## Task prompt:
Make an exact copy of every entry below, with the pictures left out.

## Stored items:
──────────

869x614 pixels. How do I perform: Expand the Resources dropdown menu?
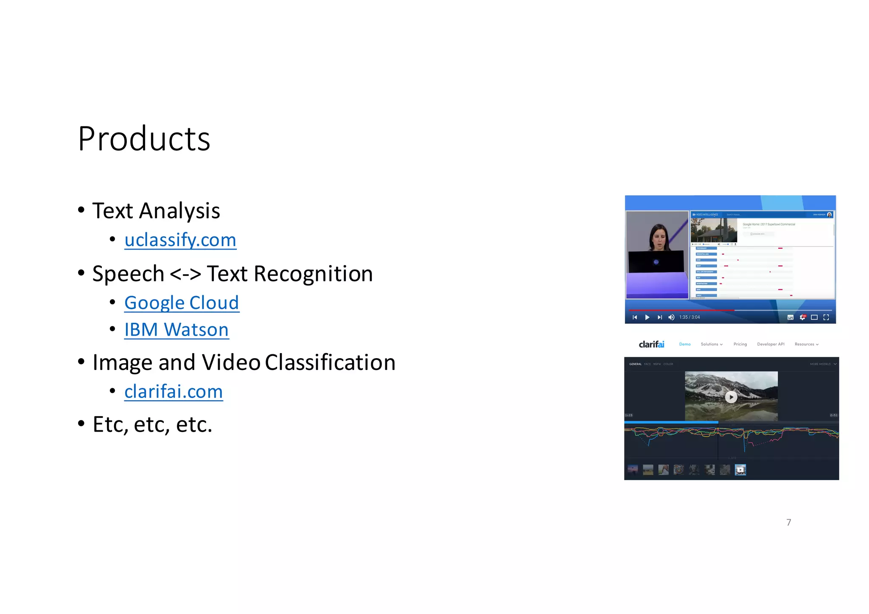[x=806, y=344]
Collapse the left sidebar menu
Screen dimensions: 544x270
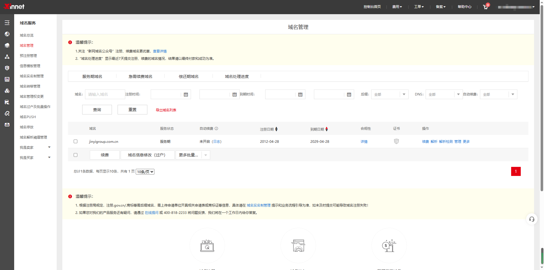[x=7, y=23]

──────────

## Exercise answer:
869x614 pixels. How do I perform: Expand the Resources dropdown menu?
[x=806, y=344]
Collapse the left sidebar menu
Screen dimensions: 544x270
[x=7, y=23]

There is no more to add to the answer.